Trois millions d’hectares de forêts détruits
La majeure partie de ces émissions (34%) provient des activités militaires des deux camps, et notamment de la consommation de 18 millions de tonnes de carburant, suivie par celles liées aux immenses quantités d’acier et de ciment utilisées pour fortifier des centaines de kilomètres de lignes de front (27%). Environ un tiers supplémentaire découle des incendies de guerre, des frappes visant les infrastructures énergétiques et du déplacement des civils. Enfin, le rapport met en évidence que la destruction de trois millions d’hectares de forêts a réduit leur capacité d’absorption des gaz à effet de serre de 1,7 million de tonnes par an. L’Ukraine abrite 35% de la biodiversité européenne, selon l’ONU.

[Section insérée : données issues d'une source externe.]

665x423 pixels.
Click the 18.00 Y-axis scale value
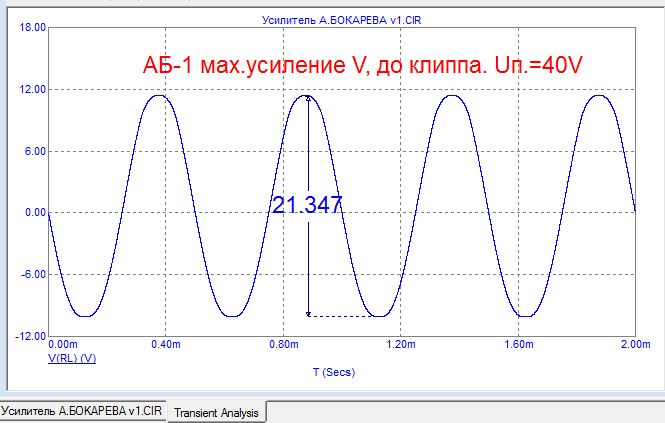[x=33, y=28]
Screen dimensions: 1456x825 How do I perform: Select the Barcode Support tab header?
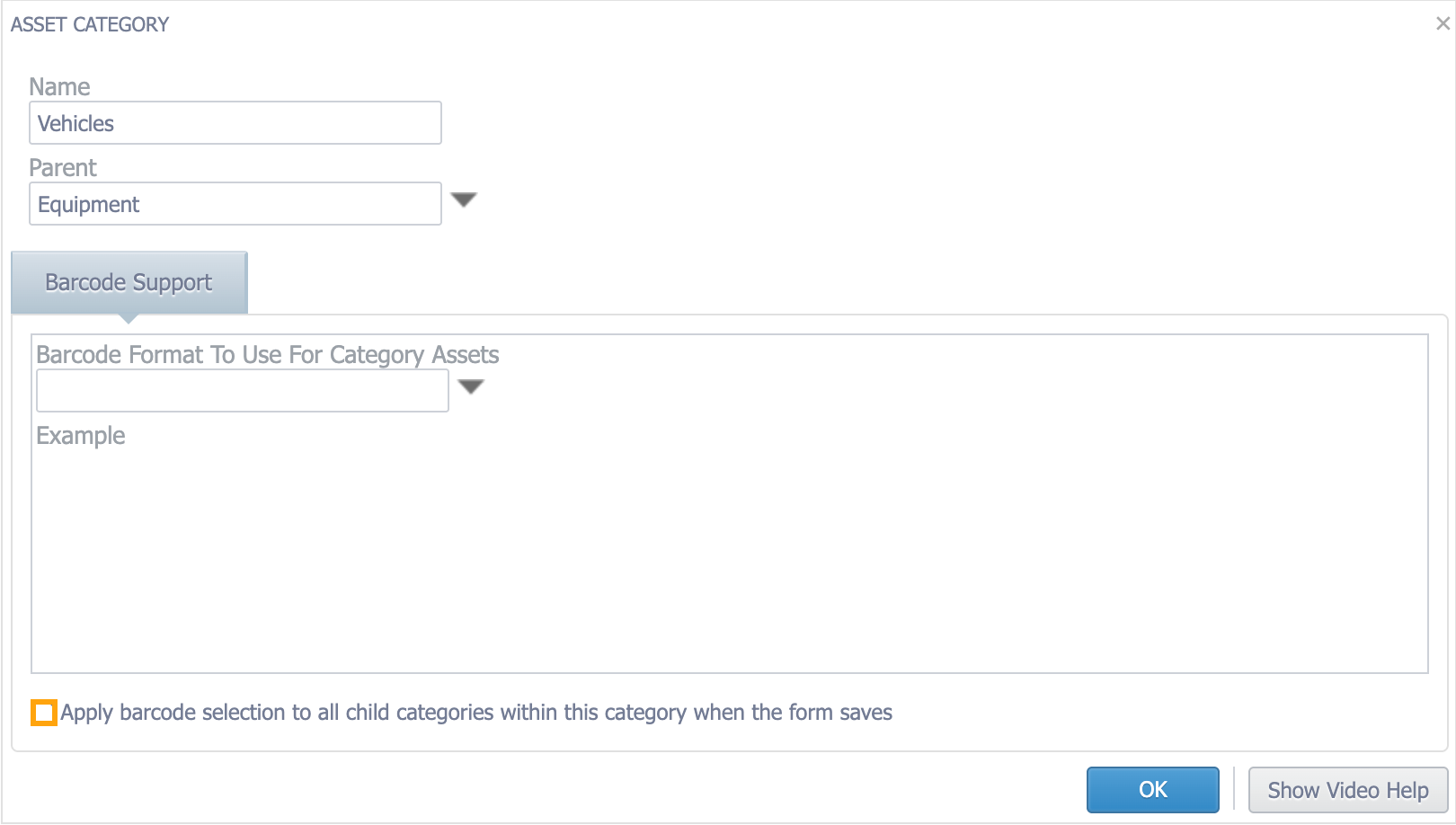[128, 281]
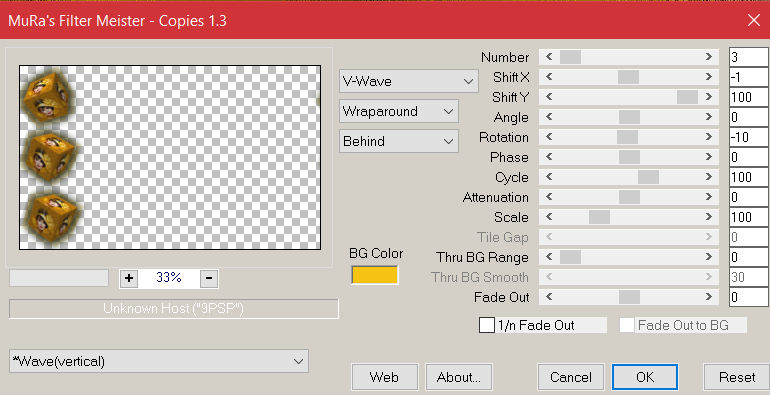Click the Reset button
This screenshot has height=395, width=770.
point(737,377)
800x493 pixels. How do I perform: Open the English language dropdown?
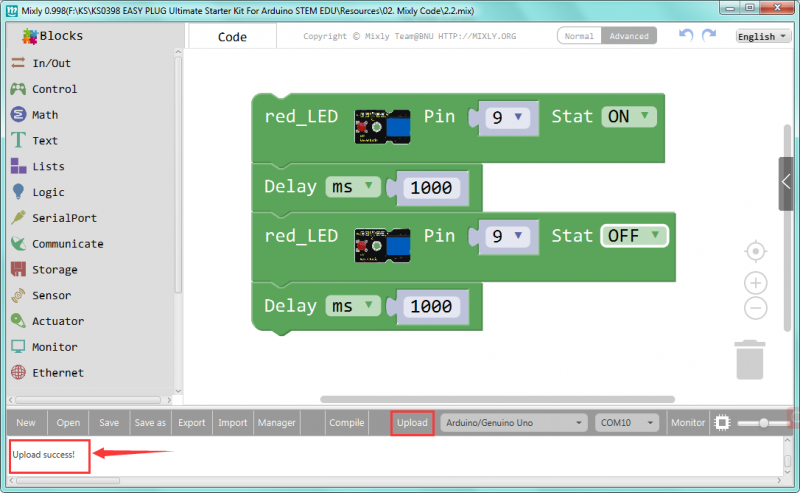[762, 36]
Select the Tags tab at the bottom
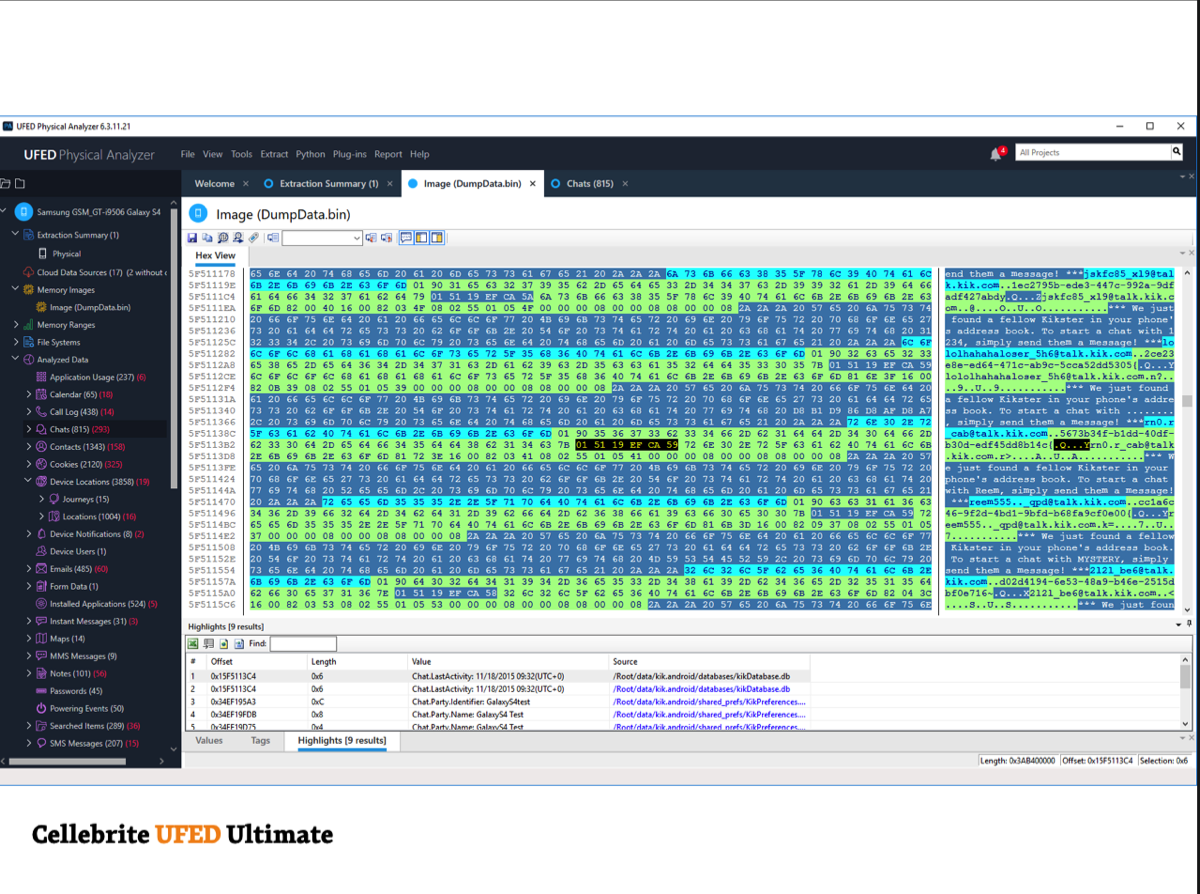Viewport: 1200px width, 894px height. 260,741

Pour arriver à la somme de 43 milliards de dollars (37 milliards d’euros) de réparation, l’Ukraine a utilisé le concept économique de «coût social du carbone», qui évalue le montant des dégâts provoqués par chaque tonne de CO2 supplémentaire émise. Avant l’arrivée de Trump au pouvoir, l’administration Biden souhaitait fixer ce coût à 190 dollars (185 euros) la tonne. «Nous voulons utiliser ces réparations pour minimiser les dommages climatiques futurs et notamment pour restaurer les sols et replanter les forêts, construire des bâtiments bas-carbone et installer des énergies renouvelables», a indiqué le ministre ukrainien, Pavlo Kartashov. Il est toutefois peu probable que la Russie s’acquitte un jour de cette dette. Elle n’a d’ailleurs pas officiellement réagit à la demande.